=== Work required ===
The answer must consist of the records below, repeated exactly.

[Extracted data entries]
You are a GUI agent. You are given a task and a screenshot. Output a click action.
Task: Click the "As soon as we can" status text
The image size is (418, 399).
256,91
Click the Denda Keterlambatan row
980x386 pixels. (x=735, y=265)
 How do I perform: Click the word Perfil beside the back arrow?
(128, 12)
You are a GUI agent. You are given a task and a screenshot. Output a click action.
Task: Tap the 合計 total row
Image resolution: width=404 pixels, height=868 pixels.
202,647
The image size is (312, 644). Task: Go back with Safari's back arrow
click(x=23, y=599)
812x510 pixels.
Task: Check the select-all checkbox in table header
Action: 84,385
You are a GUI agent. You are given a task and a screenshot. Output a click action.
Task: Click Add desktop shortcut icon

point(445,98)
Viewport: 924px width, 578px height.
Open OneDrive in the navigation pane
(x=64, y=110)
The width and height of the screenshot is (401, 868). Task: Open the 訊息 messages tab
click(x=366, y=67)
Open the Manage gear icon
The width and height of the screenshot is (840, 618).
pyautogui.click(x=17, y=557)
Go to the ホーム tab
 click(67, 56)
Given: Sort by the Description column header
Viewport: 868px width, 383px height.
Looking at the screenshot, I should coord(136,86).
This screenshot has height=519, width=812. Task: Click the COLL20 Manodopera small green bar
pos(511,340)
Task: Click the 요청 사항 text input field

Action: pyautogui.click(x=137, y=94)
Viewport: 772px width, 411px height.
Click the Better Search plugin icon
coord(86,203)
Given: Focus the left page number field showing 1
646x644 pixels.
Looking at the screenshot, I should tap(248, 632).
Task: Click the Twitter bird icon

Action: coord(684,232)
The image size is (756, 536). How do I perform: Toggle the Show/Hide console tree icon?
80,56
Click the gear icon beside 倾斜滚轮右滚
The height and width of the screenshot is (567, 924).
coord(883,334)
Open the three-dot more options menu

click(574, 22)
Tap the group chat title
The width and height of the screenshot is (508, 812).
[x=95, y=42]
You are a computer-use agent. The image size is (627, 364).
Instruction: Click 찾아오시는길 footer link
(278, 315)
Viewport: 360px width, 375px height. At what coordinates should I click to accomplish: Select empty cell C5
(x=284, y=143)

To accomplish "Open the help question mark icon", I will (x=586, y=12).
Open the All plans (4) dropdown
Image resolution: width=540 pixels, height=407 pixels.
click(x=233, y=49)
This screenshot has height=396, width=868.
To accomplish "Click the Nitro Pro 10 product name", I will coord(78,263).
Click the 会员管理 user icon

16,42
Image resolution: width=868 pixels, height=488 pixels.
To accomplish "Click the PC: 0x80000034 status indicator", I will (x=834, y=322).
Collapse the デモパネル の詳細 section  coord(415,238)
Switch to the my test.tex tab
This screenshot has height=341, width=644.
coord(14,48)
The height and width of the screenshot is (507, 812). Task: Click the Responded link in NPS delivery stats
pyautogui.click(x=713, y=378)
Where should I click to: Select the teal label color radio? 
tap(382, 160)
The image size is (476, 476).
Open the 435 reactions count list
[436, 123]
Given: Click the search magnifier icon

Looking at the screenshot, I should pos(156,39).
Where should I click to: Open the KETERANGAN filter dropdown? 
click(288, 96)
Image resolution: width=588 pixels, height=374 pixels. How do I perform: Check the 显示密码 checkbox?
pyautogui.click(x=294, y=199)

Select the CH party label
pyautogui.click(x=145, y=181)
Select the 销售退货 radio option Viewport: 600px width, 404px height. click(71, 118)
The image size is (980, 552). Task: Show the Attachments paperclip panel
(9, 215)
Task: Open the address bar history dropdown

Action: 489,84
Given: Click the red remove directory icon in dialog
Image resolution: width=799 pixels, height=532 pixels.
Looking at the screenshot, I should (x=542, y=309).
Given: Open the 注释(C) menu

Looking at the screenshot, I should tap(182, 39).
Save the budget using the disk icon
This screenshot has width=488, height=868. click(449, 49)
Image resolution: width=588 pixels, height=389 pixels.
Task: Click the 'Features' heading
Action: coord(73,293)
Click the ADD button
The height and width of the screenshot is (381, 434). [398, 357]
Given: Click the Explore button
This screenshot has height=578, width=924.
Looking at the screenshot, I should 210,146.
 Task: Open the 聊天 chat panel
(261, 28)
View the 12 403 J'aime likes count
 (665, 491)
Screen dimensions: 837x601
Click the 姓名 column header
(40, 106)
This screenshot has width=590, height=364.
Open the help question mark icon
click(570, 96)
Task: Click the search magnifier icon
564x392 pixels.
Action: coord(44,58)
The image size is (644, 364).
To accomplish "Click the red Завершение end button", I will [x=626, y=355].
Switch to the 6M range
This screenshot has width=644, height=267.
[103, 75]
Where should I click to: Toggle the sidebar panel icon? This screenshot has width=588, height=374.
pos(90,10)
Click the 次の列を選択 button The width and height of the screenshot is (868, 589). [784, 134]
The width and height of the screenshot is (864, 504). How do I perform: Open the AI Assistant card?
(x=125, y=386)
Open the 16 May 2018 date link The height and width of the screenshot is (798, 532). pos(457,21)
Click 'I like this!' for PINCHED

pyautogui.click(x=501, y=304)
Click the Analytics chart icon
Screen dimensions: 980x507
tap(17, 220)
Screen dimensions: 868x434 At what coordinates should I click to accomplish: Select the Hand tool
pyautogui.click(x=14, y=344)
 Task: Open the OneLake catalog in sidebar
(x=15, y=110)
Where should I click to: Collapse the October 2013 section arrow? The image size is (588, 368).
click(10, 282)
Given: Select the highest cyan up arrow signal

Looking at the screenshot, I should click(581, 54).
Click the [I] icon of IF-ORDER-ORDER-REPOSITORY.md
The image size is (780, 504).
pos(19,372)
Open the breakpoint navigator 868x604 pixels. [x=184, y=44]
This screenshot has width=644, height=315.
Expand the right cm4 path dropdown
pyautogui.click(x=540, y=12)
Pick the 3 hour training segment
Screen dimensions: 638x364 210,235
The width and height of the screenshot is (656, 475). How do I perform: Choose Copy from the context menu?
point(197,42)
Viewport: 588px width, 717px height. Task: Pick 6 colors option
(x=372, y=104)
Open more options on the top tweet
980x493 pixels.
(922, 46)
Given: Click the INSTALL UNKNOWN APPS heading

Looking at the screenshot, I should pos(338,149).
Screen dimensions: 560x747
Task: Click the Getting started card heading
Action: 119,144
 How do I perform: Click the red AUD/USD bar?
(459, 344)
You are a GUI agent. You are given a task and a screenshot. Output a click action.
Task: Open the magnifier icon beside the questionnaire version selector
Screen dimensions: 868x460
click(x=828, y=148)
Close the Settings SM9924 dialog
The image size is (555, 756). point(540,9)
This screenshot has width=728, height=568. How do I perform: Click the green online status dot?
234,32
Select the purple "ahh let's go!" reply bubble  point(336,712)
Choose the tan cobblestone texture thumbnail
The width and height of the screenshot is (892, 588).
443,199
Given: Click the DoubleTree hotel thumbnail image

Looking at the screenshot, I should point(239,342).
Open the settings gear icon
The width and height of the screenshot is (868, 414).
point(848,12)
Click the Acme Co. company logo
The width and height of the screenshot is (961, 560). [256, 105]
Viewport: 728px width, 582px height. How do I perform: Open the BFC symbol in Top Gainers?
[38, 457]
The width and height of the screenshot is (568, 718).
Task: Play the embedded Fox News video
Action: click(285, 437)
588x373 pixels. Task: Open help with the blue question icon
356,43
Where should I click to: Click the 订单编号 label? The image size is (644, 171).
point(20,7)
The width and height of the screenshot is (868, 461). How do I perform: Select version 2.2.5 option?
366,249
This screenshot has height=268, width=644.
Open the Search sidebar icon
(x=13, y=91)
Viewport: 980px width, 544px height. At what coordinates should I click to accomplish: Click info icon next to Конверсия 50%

=== Answer to this exercise ===
You are a GUI agent. You are given a task and a screenshot. Output a click action.
Task: Click the "As soon as we can" status text
The image size is (418, 399).
256,91
Click the Denda Keterlambatan row
980x386 pixels. (x=735, y=265)
 How do I perform: Click the word Perfil beside the back arrow?
(128, 12)
You are a GUI agent. You are given a task and a screenshot. Output a click action.
Task: Tap the 合計 total row
Image resolution: width=404 pixels, height=868 pixels.
202,647
The image size is (312, 644). Task: Go back with Safari's back arrow
click(x=23, y=599)
812x510 pixels.
Task: Check the select-all checkbox in table header
Action: 84,385
You are a GUI agent. You are given a task and a screenshot. Output a click action.
Task: Click Add desktop shortcut icon

point(445,98)
Viewport: 924px width, 578px height.
Open OneDrive in the navigation pane
(x=64, y=110)
The width and height of the screenshot is (401, 868). Task: Open the 訊息 messages tab
click(x=366, y=67)
Open the Manage gear icon
The width and height of the screenshot is (840, 618).
pyautogui.click(x=17, y=557)
Go to the ホーム tab
 click(67, 56)
Given: Sort by the Description column header
Viewport: 868px width, 383px height.
Looking at the screenshot, I should coord(136,86).
This screenshot has height=519, width=812. Task: Click the COLL20 Manodopera small green bar
pos(511,340)
Task: Click the 요청 사항 text input field

Action: pyautogui.click(x=137, y=94)
Viewport: 772px width, 411px height.
Click the Better Search plugin icon
coord(86,203)
Given: Focus the left page number field showing 1
646x644 pixels.
Looking at the screenshot, I should tap(248, 632).
Task: Click the Twitter bird icon

Action: coord(684,232)
The image size is (756, 536). How do I perform: Toggle the Show/Hide console tree icon?
80,56
Click the gear icon beside 倾斜滚轮右滚
The height and width of the screenshot is (567, 924).
coord(883,334)
Open the three-dot more options menu

click(574, 22)
Tap the group chat title
The width and height of the screenshot is (508, 812).
[x=95, y=42]
You are a computer-use agent. The image size is (627, 364).
Instruction: Click 찾아오시는길 footer link
(278, 315)
Viewport: 360px width, 375px height. At what coordinates should I click to accomplish: Select empty cell C5
(x=284, y=143)

To accomplish "Open the help question mark icon", I will (x=586, y=12).
Open the All plans (4) dropdown
Image resolution: width=540 pixels, height=407 pixels.
click(x=233, y=49)
This screenshot has height=396, width=868.
To accomplish "Click the Nitro Pro 10 product name", I will coord(78,263).
Click the 会员管理 user icon

16,42
Image resolution: width=868 pixels, height=488 pixels.
To accomplish "Click the PC: 0x80000034 status indicator", I will (x=834, y=322).
Collapse the デモパネル の詳細 section  coord(415,238)
Switch to the my test.tex tab
This screenshot has height=341, width=644.
coord(14,48)
The height and width of the screenshot is (507, 812). Task: Click the Responded link in NPS delivery stats
pyautogui.click(x=713, y=378)
Where should I click to: Select the teal label color radio? 
tap(382, 160)
The image size is (476, 476).
Open the 435 reactions count list
[436, 123]
Given: Click the search magnifier icon

Looking at the screenshot, I should pos(156,39).
Where should I click to: Open the KETERANGAN filter dropdown? 
click(288, 96)
Image resolution: width=588 pixels, height=374 pixels. How do I perform: Check the 显示密码 checkbox?
pyautogui.click(x=294, y=199)

Select the CH party label
pyautogui.click(x=145, y=181)
Select the 销售退货 radio option Viewport: 600px width, 404px height. click(71, 118)
The image size is (980, 552). Task: Show the Attachments paperclip panel
(9, 215)
Task: Open the address bar history dropdown

Action: 489,84
Given: Click the red remove directory icon in dialog
Image resolution: width=799 pixels, height=532 pixels.
Looking at the screenshot, I should (x=542, y=309).
Given: Open the 注释(C) menu

Looking at the screenshot, I should tap(182, 39).
Save the budget using the disk icon
This screenshot has width=488, height=868. click(449, 49)
Image resolution: width=588 pixels, height=389 pixels.
Task: Click the 'Features' heading
Action: coord(73,293)
Click the ADD button
The height and width of the screenshot is (381, 434). [398, 357]
Given: Click the Explore button
This screenshot has height=578, width=924.
Looking at the screenshot, I should 210,146.
 Task: Open the 聊天 chat panel
(261, 28)
View the 12 403 J'aime likes count
 (665, 491)
Screen dimensions: 837x601
Click the 姓名 column header
(40, 106)
This screenshot has width=590, height=364.
Open the help question mark icon
click(570, 96)
Task: Click the search magnifier icon
564x392 pixels.
Action: coord(44,58)
The image size is (644, 364).
To accomplish "Click the red Завершение end button", I will [x=626, y=355].
Switch to the 6M range
This screenshot has width=644, height=267.
[103, 75]
Where should I click to: Toggle the sidebar panel icon? This screenshot has width=588, height=374.
pos(90,10)
Click the 次の列を選択 button The width and height of the screenshot is (868, 589). [784, 134]
The width and height of the screenshot is (864, 504). How do I perform: Open the AI Assistant card?
(x=125, y=386)
Open the 16 May 2018 date link The height and width of the screenshot is (798, 532). pos(457,21)
Click 'I like this!' for PINCHED

pyautogui.click(x=501, y=304)
Click the Analytics chart icon
Screen dimensions: 980x507
tap(17, 220)
Screen dimensions: 868x434 At what coordinates should I click to accomplish: Select the Hand tool
pyautogui.click(x=14, y=344)
 Task: Open the OneLake catalog in sidebar
(x=15, y=110)
Where should I click to: Collapse the October 2013 section arrow? The image size is (588, 368).
click(10, 282)
Given: Select the highest cyan up arrow signal

Looking at the screenshot, I should click(581, 54).
Click the [I] icon of IF-ORDER-ORDER-REPOSITORY.md
The image size is (780, 504).
pos(19,372)
Open the breakpoint navigator 868x604 pixels. [x=184, y=44]
This screenshot has width=644, height=315.
Expand the right cm4 path dropdown
pyautogui.click(x=540, y=12)
Pick the 3 hour training segment
Screen dimensions: 638x364 210,235
The width and height of the screenshot is (656, 475). How do I perform: Choose Copy from the context menu?
point(197,42)
Viewport: 588px width, 717px height. Task: Pick 6 colors option
(x=372, y=104)
Open more options on the top tweet
980x493 pixels.
(922, 46)
Given: Click the INSTALL UNKNOWN APPS heading

Looking at the screenshot, I should pos(338,149).
Screen dimensions: 560x747
Task: Click the Getting started card heading
Action: 119,144
 How do I perform: Click the red AUD/USD bar?
(459, 344)
You are a GUI agent. You are given a task and a screenshot. Output a click action.
Task: Open the magnifier icon beside the questionnaire version selector
Screen dimensions: 868x460
click(x=828, y=148)
Close the Settings SM9924 dialog
The image size is (555, 756). point(540,9)
This screenshot has width=728, height=568. How do I perform: Click the green online status dot?
234,32
Select the purple "ahh let's go!" reply bubble  point(336,712)
Choose the tan cobblestone texture thumbnail
The width and height of the screenshot is (892, 588).
443,199
Given: Click the DoubleTree hotel thumbnail image

Looking at the screenshot, I should point(239,342).
Open the settings gear icon
The width and height of the screenshot is (868, 414).
point(848,12)
Click the Acme Co. company logo
The width and height of the screenshot is (961, 560). [256, 105]
Viewport: 728px width, 582px height. How do I perform: Open the BFC symbol in Top Gainers?
[38, 457]
The width and height of the screenshot is (568, 718).
Task: Play the embedded Fox News video
Action: click(285, 437)
588x373 pixels. Task: Open help with the blue question icon
356,43
Where should I click to: Click the 订单编号 label? The image size is (644, 171).
point(20,7)
The width and height of the screenshot is (868, 461). How do I perform: Select version 2.2.5 option?
366,249
This screenshot has height=268, width=644.
Open the Search sidebar icon
(x=13, y=91)
Viewport: 980px width, 544px height. At what coordinates should I click to accomplish: Click info icon next to Конверсия 50%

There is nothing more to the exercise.